Recently I was asked by a fellow President of a company why it was so hard to get the IT department to implement KPI (key performance indicator) measurements for their activities?  The President mentioned that numerous KPI measurements were already in place for the other departments such as Sales, Marketing, Account Management, Finance, etc.  However, the process of getting IT to define their KPI measurements was akin to pulling teeth.  I replied that there certainly was no logical reason why IT should not have KPI measurements, and I sent a list of some common metrics that could be considered by leadership for use in their IT department.  After I sent the list, I wondered if other companies were experiencing the same challenge and frustration.  Some quick reference checks confirmed that too many IT organizations do not have effective KPI measurements, and they do not hold themselves to the same level of accountability as their peer business departments.  Obviously, that needs to change, and change quickly.  So, to help other President, CFO, COO or IT leaders out there, I’ve compiled the following list of sample KPI’s you can implement at your organization.  Not all of them will apply to your business, so you can cherry-pick which one’s make sense for your organization.

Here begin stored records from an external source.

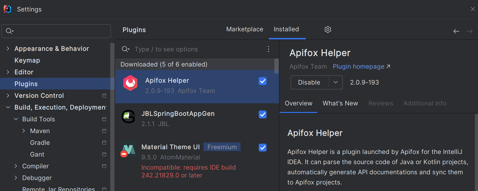The image size is (478, 191).
Task: Click the Maven project-level settings icon
Action: coord(104,131)
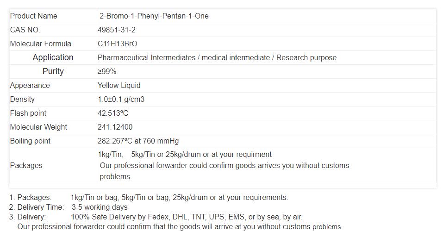This screenshot has height=231, width=443.
Task: Click the Application row label
Action: point(53,57)
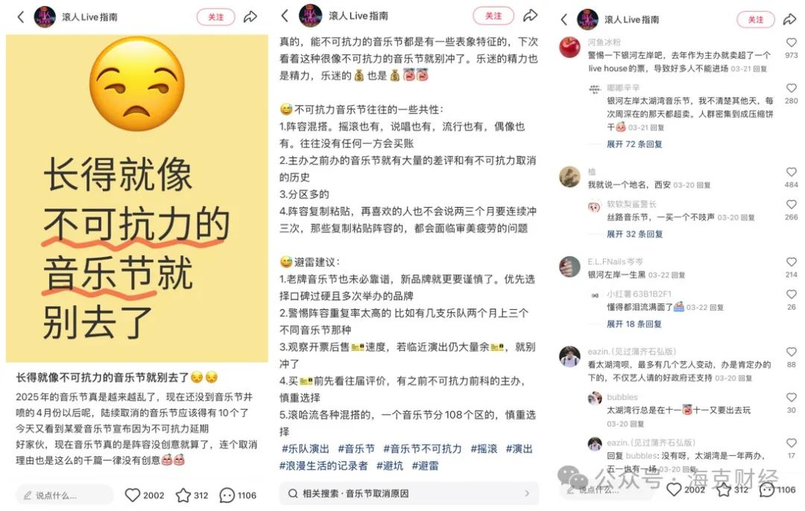Like the comment with 973 likes
The image size is (805, 511).
click(791, 42)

However, before I list the sample KPI’s, I have a note for IT leaders:  if the IT department wants to be taken seriously and given a seat at the table with the business, they need to treat themselves like a business unit and define their key performance indicators, set baselines, measure current performance, evaluate trends, and take action…just like the business units they serve.  Of course, this will increase the level of accountability for the IT department, but increased accountability makes sense given the investment in IT and technology, along with the impact IT and technology can have on the efficiency, operations, revenue generation, marketing/branding, and overall profitability of any company. Now, a message for the President/COO/CFO:  if your IT leadership team is not willing to hold themselves to this level of measurement, performance management, and accountability, my only recommendation is to get new IT leadership.  Would you let your head of Sales or Marketing operate without KPI measurements and high levels of accountability?  Of course not.  Don’t let your IT department either.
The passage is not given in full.